## Instructions to follow
Reprint all records below exactly. No images.

******

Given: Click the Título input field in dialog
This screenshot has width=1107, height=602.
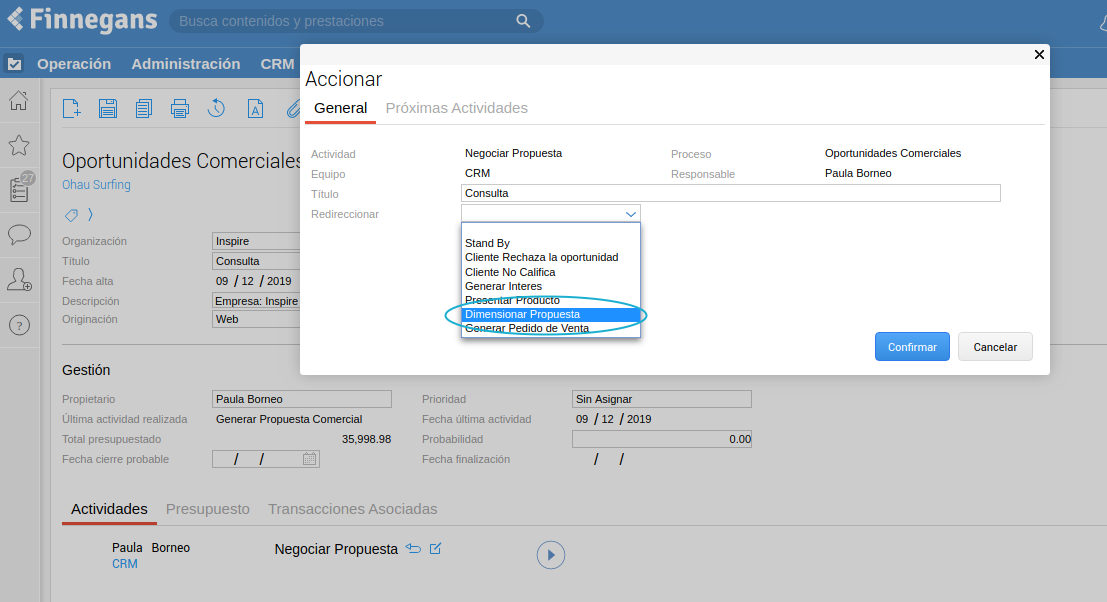Looking at the screenshot, I should [x=730, y=193].
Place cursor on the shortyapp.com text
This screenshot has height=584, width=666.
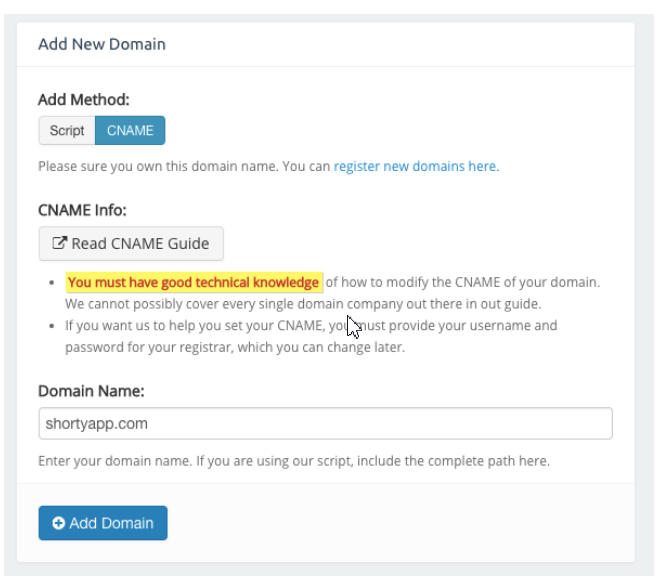pyautogui.click(x=96, y=423)
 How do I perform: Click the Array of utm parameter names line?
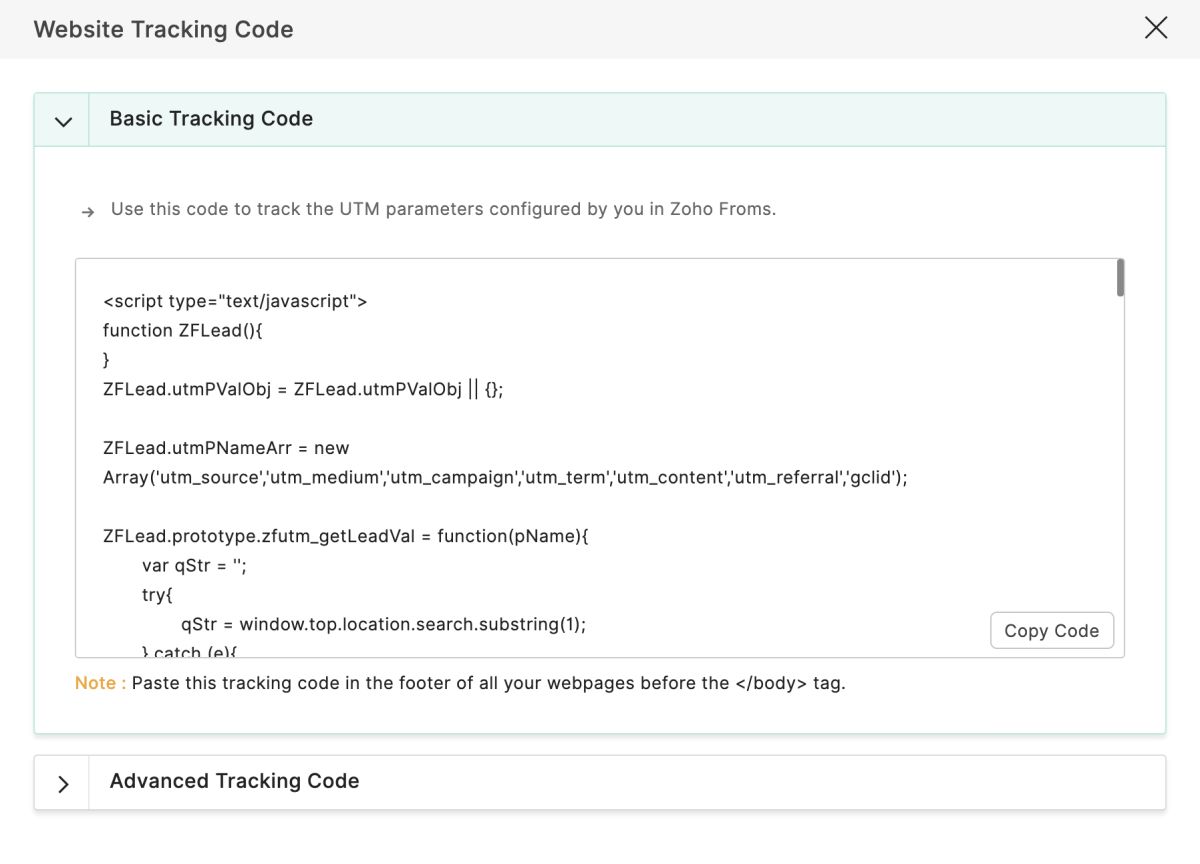coord(505,478)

******

## Reply to the exercise
Given: Click the Título input field in dialog
This screenshot has width=1107, height=602.
Looking at the screenshot, I should [x=730, y=193].
Place cursor on the shortyapp.com text
This screenshot has height=584, width=666.
pyautogui.click(x=96, y=423)
 How do I perform: Click the Array of utm parameter names line?
coord(505,478)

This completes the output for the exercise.